Submitted to: Ecology
Publication Type: Peer Reviewed Journal
Publication Acceptance Date: 1/2/2008
Publication Date: 8/1/2008
Citation: Del Grosso, S.J., Parton, W., Stohgren, T., Zheng, D., Bachelet, D., Prince, S., Hibbard, K., Olson, R. 2008. Global Potential Net Prmary Production Predicted from Vegetation Class, Precipitation, and Temperature. Ecology. 89: 2117-2126.

Interpretive Summary: Plant growth rate, otherwise known as NPP or Net Primary Production, is one of the most important ecological variables. Our goal was to develop a simple regression model to estimate NPP using climate and vegetation type data. Approximately 5,500 global data points with observed mean annual NPP, vegetation type, precipitation and temperature were compiled. Precipitation was better correlated with NPP than temperature and it explained much more of the variability in mean annual NPP for grass or shrub dominated systems (r2=0.68) than tree dominated systems (r2=0.39). For a given precipitation level, tree dominated systems had significantly higher NPP than non-tree dominated systems. Consequently, previous empirical models developed to predict NPP based on precipitation and temperature tended to overestimate NPP for non-tree dominated systems. Our new model predicts NPP for tree dominated systems based on precipitation and temperature, but for non-tree dominated systems NPP is solely a function of precipitation because including a temperature function increased model error for these systems. Lower NPP in non-tree dominated systems is not entirely explained by decreased water or nutrient use efficiency but is related to more frequent fire disturbances and higher nutrient loss rates. Increased fire frequency leads to higher nutrient loss rates and suppresses NPP in non-tree dominated ecosystems. Our model estimated a ~13% increase in global NPP for potential vegetation from 1901-2000 based on changing precipitation and temperature patterns.

Technical Abstract: Net Primary Production (NPP), the difference between CO2 fixed by photosynthesis and CO2 lost to autotrophic respiration, is one of the most important components of the carbon cycle. Our goal was to develop a simple regression model to estimate global NPP using climate and land cover data. Approximately 5,500 global data points with observed mean annual NPP, land cover class, precipitation and temperature were compiled. Precipitation was better correlated with NPP than temperature and it explained much more of the variability in mean annual NPP for grass or shrub dominated systems (r2=0.68) than tree dominated systems (r2=0.39). For a given precipitation level, tree dominated systems had significantly higher NPP (~100-150 gC m-2 yr-1) than non-tree dominated systems. Consequently, previous empirical models developed to predict NPP based on precipitation and temperature (e.g., the Miami model) tended to overestimate NPP for non-tree dominated systems.
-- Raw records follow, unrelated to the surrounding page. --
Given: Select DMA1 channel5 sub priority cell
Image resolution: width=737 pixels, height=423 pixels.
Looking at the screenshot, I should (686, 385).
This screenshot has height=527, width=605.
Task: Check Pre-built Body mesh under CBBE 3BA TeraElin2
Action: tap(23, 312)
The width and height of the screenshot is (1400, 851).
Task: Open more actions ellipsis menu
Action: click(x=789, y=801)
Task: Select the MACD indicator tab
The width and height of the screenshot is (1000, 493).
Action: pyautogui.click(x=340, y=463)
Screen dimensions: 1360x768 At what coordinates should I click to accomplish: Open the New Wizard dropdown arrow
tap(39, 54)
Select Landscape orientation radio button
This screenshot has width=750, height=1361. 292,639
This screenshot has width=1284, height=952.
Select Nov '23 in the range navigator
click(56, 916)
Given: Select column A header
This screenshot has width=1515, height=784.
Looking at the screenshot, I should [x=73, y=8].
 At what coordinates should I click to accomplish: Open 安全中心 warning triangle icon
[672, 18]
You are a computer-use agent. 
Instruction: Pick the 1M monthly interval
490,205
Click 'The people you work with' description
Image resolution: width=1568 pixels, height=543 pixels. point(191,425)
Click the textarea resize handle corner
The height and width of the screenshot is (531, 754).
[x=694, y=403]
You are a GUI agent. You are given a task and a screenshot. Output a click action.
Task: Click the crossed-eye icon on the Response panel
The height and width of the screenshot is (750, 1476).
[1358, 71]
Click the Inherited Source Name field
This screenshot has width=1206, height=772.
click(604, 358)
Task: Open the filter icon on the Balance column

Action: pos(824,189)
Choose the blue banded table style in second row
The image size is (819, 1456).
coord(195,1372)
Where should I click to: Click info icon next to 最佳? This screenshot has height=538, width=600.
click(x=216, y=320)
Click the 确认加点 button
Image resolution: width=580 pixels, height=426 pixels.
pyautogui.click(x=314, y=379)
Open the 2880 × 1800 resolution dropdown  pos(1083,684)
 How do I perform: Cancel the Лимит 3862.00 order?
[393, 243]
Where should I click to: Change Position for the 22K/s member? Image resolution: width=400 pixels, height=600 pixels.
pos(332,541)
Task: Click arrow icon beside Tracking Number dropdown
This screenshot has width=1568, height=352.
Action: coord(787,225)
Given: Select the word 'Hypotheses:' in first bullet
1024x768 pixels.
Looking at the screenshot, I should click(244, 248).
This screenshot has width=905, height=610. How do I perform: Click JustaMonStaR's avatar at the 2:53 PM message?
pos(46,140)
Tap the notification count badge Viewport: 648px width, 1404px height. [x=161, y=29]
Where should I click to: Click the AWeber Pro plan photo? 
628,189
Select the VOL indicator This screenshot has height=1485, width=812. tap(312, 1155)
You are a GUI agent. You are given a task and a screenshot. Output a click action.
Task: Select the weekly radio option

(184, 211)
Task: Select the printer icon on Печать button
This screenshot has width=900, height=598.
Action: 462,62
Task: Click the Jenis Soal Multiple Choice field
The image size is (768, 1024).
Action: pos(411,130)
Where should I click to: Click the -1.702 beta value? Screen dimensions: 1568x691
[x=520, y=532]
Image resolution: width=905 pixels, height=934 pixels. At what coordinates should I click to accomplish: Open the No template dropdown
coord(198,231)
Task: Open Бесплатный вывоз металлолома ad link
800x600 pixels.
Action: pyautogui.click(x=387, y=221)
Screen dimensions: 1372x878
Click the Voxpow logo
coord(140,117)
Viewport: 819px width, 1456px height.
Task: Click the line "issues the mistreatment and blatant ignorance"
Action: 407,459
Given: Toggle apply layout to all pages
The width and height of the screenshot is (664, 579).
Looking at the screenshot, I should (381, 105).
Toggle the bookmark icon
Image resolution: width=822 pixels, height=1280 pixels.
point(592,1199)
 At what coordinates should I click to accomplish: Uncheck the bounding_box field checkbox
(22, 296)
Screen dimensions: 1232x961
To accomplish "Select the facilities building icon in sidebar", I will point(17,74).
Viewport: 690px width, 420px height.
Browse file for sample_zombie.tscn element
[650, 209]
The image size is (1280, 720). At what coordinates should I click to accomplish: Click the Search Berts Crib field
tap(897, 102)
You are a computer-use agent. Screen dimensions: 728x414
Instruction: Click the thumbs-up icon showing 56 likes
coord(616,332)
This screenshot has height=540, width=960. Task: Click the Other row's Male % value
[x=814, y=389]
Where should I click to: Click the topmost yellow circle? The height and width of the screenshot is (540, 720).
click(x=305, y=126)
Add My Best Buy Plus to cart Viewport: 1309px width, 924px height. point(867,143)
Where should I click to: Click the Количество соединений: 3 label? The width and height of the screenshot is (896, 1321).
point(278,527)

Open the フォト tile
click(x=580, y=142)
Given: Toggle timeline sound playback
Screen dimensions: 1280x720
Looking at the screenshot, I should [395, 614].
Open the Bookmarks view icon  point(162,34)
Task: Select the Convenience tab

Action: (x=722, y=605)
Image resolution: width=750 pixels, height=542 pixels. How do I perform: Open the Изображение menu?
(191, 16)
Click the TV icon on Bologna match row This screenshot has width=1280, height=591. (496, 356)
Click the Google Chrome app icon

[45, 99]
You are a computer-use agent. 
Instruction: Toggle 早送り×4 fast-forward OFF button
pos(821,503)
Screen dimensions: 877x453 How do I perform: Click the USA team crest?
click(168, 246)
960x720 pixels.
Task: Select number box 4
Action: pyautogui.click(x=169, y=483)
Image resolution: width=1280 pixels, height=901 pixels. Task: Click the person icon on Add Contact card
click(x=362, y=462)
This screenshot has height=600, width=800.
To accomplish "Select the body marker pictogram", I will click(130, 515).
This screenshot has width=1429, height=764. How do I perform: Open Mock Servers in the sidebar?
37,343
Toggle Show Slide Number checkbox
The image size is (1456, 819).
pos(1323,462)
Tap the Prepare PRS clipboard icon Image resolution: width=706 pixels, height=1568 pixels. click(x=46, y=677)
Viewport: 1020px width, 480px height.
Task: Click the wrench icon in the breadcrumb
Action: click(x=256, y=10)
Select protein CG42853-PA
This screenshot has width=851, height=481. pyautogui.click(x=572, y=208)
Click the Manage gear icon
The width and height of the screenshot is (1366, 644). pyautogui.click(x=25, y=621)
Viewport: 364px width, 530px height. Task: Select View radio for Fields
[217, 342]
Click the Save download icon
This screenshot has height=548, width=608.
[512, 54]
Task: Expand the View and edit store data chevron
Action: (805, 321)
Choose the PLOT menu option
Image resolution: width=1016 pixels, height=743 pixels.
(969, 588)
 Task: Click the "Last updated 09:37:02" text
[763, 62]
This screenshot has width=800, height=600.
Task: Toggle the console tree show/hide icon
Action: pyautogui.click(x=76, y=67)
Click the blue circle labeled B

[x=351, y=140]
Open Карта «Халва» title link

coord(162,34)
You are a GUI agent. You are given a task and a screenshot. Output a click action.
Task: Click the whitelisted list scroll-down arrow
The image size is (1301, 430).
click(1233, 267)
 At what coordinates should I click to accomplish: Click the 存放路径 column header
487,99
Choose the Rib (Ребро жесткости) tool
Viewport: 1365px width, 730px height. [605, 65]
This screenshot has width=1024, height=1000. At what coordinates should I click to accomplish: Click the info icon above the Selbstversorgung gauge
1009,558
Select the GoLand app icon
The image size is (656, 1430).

Our new NCEAS model predicts NPP for tree dominated systems based on precipitation and temperature, but for non-tree dominated systems NPP is solely a function of precipitation because including a temperature function increased model error for these systems. Lower NPP in non-tree dominated systems is not entirely explained by decreased water or nutrient use efficiency but is related to more frequent fire disturbances and higher nutrient loss rates. Late 20th century above ground and total NPP for potential native vegetation using the NCEAS model is estimated to be ~28 and ~46 Pg C yr-1, respectively. The NCEAS model estimated a ~13% increase in global TNPP for potential vegetation from 1901-2000 based on changing precipitation and temperature patterns.